Labour demands changes to Brexit repeal bill
Labour will back Conservative rebels over Brexit unless the prime minister accepts changes to its repeal bill, the party's shadow Brexit secretary says.
Sir Keir Starmer wants six changes to the bill, which aims to transfer EU legislation into British law.
If these are not accepted Labour will back Tory rebels in an attempt to force a vote on the final EU deal, he said.
The government said it would listen to MPs about possible improvements to the bill but would not let it be "wrecked".
'Consensus for changes'
The loss of the government's Commons majority in the June general election means a relatively small revolt by Conservative MPs could derail the legislation.
Hundreds of amendments to the bill have already been tabled by Tory rebels, as well as opposition MPs.
Writing in the Sunday Times, Sir Keir said the government had withheld the legislation from the House of Commons for two weeks running because it fears defeat on at least 13 amendments at the hands of Tory rebels.
He said it was "clear" that ministers could not proceed with the bill as it stands and threatened to "work with all sides" to get his changes made - unless ministers adopted them and end the "paralysis".
Sir Keir demanded that:
- MPs get the "final say on whether to approve the withdrawal agreement and how best to implement it"
- The transition period requested by Prime Minister Theresa May is added into the legislation
- A "completely different approach" to the use of powers the government argues are needed to make technical changes to regulations from Brussels
- A guarantee that workers' and consumer rights, as well as environmental standards, are not watered down after Brexit
- A concession to devolved administrations who want repatriated powers that would normally fall under their remit to go straight to Scotland, Wales and Northern Ireland, rather than the Westminster government first
- Putting the EU charter of fundamental rights into UK law
The shadow Brexit secretary wrote: "I believe there is a consensus in Parliament for these changes.
"And there is certainly no majority for weakening rights, silencing Parliament and sidelining the devolved administrations.
"There is a way through this paralysis.
"Labour will work with all sides to make that happen."
Sir Keir's intervention comes days after EU leaders agreed to begin scoping work on trade talks.
But they also made clear Britain must make further concessions on its divorce bill to unlock talks on a future trading relationship.
Brexit Secretary David Davis will travel to Paris for Brexit talks on Monday after France appeared to emerge as the most hardline EU member state on the exit bill.
The prime minister is due to update the Commons on Monday on the progress made during the summit on Thursday and Friday.
Mrs May is expected to say that while negotiations on Brexit are "deeply technical" she has never forgotten that millions of people are at the heart of the process and they remain her "first priority".

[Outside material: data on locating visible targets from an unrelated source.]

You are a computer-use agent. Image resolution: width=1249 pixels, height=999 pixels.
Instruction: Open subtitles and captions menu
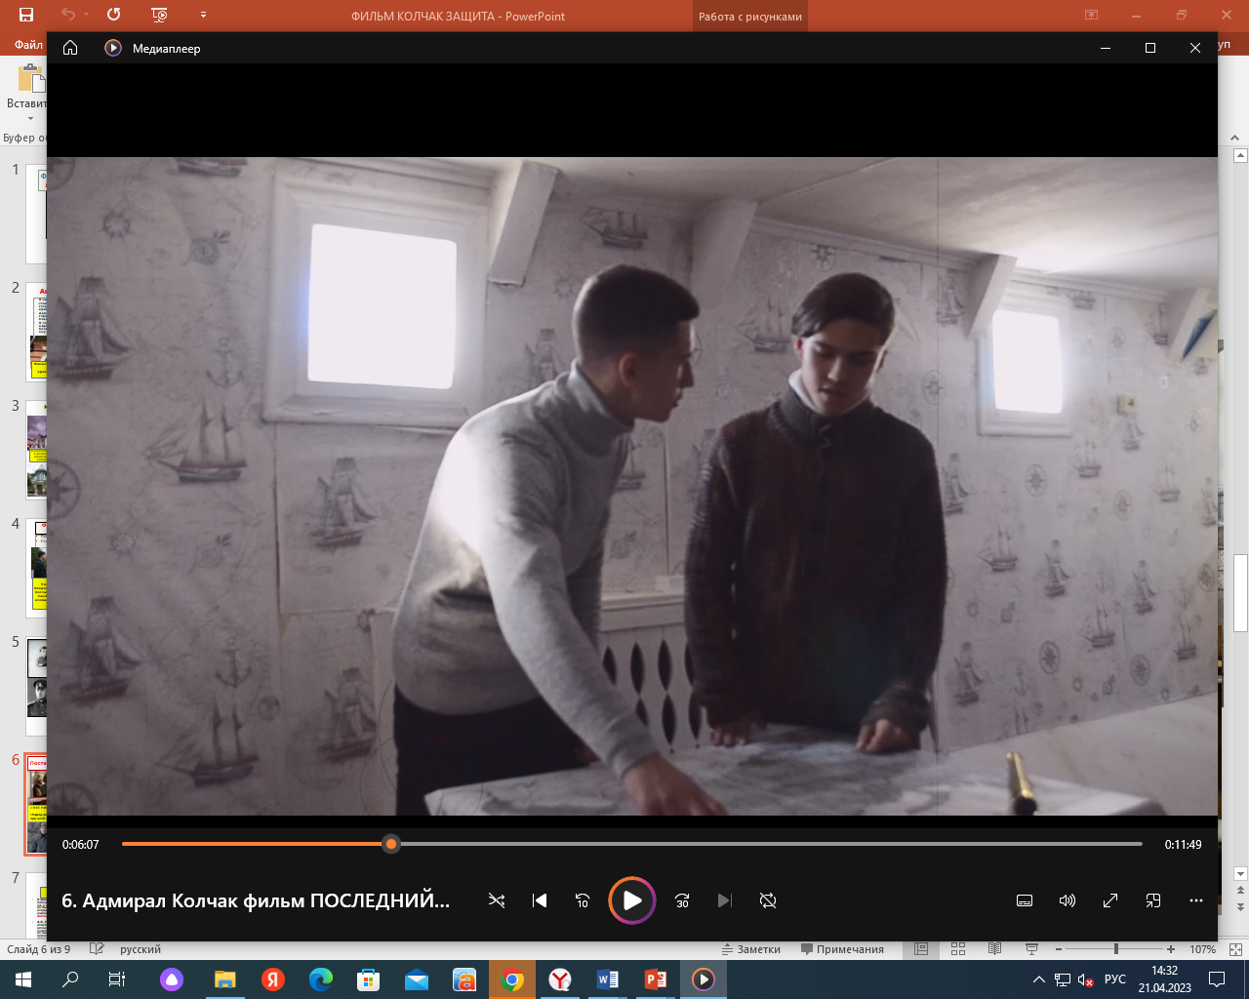click(x=1025, y=900)
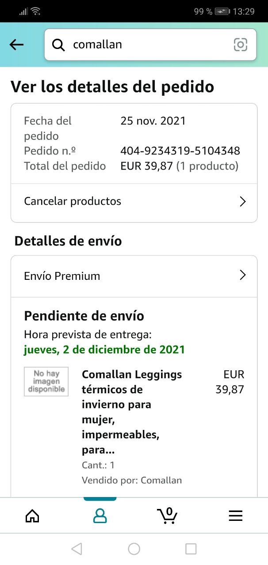268x565 pixels.
Task: Tap the order number 404-9234319-5104348
Action: 180,151
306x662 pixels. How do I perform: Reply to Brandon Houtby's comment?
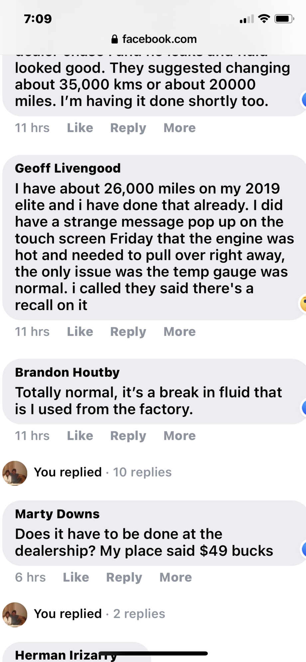click(128, 436)
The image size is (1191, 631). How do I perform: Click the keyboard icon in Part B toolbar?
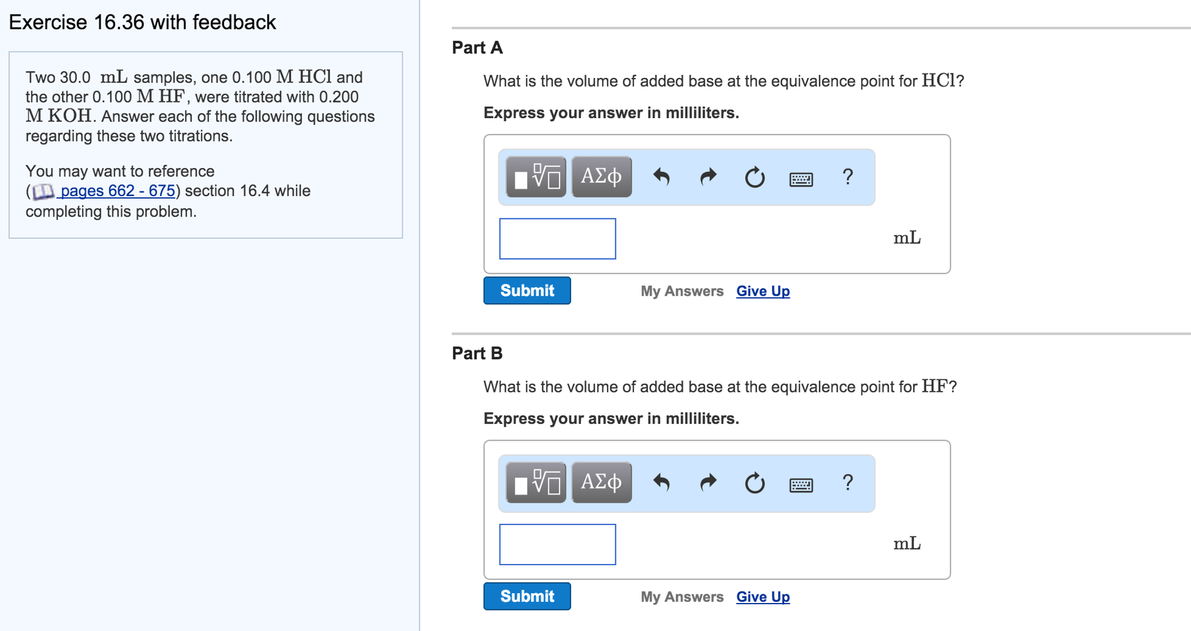tap(800, 484)
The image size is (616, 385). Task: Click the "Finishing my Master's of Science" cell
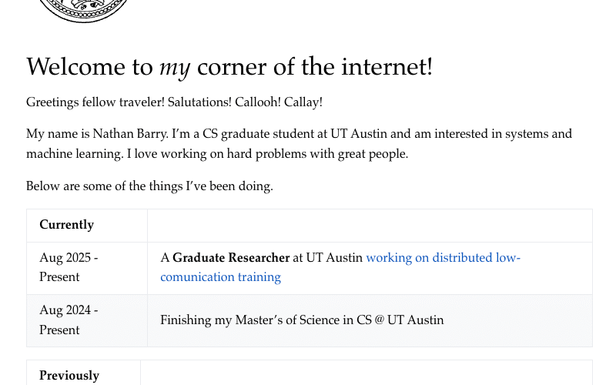coord(254,320)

She will also say that the millions of European citizens living in the UK make an "extraordinary contribution" to our society and that "we want them to stay".
A government spokesman said the repeal bill was "essential" to deliver on the result of the referendum while ensuring the maximum possible legal certainty for businesses and citizens.
The UK is due to leave the EU in March 2019, following last year's referendum result.